Incremental progress on GST

Incremental progress on GST

The introduction of the 115th Constitution amendment Bill in Parliament marks another step in realizing the dream of a goods and services tax (GST) in the country. Now, after the many acrimonious debates on the subject in the empowered committee of state finance ministers, deliberations on this important subject can move to a calmer environment, a parliamentary standing committee.

That, however, sums up the positive features of this step. There are disquieting features in the Bill, ones that can create problems for the country later on. It was a foregone conclusion that states would not give up some of their powers of taxation. These involve taxing commodities such as crude oil, high-speed diesel, petrol, natural gas, aviation turbine fuel and alcoholic liquor for human consumption. Such taxes have a serious inflationary impact and represent a major distortion in the economy. Instead of excluding them formally from GST, they could simply have been left out. What the Bill does is to formally include them as a clause (clause 12A) to Article 366 of the Constitution. This article deals with definitions used in various sections of the Constitution.

The danger is that having once included them in the Constitutional framework, undoing this is going to prove very difficult at a later date. At the moment, states earn substantial revenue from such taxes. Suppose 10 years later they see the wisdom of including these commodities in the GST, it will prove difficult to undo what has been proposed in the Bill.
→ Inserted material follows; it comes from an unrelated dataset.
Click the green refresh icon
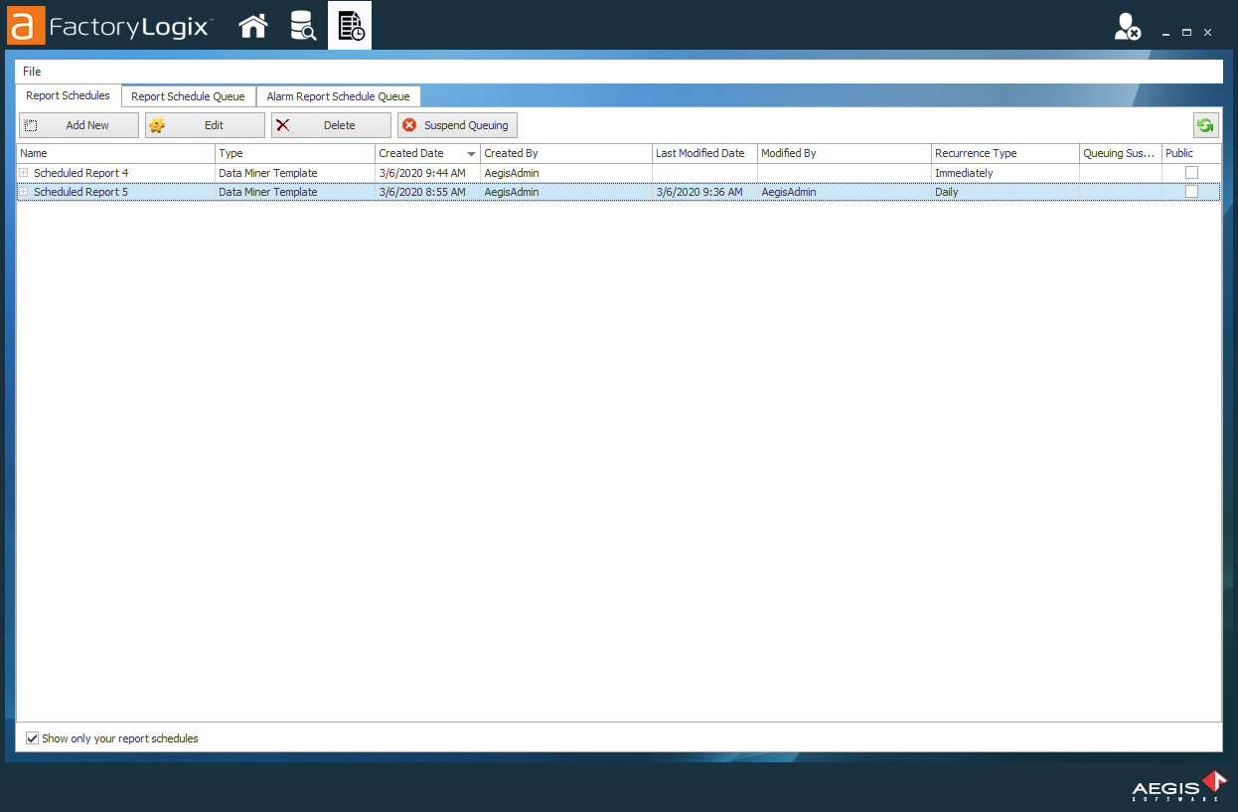Viewport: 1238px width, 812px height. click(1205, 125)
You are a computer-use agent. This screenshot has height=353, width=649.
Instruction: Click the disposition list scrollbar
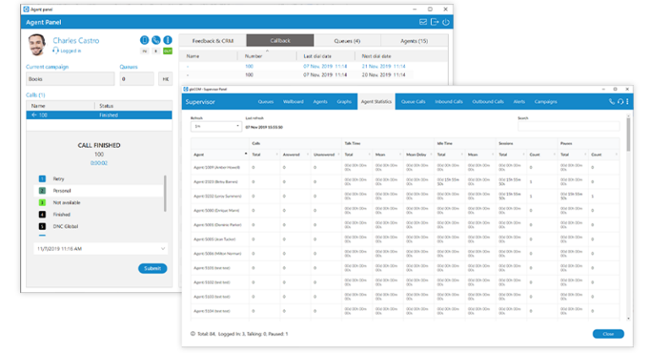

The Bill introduces another article, Article 279A, that paves the way for the creation of the GST council, a policy formulating/recommending body in the GST framework. But to placate the states, the Union government has handed a veto to the states: every decision of the GST council will be with the consensus of all the members of the council present at its meetings. In a fractious polity, this is a good recipe for deadlocks over trifling matters, leave alone more substantive issues.

These are major “concessions", if concession is an appropriate word for diluting one of the most important policy initiatives of recent years.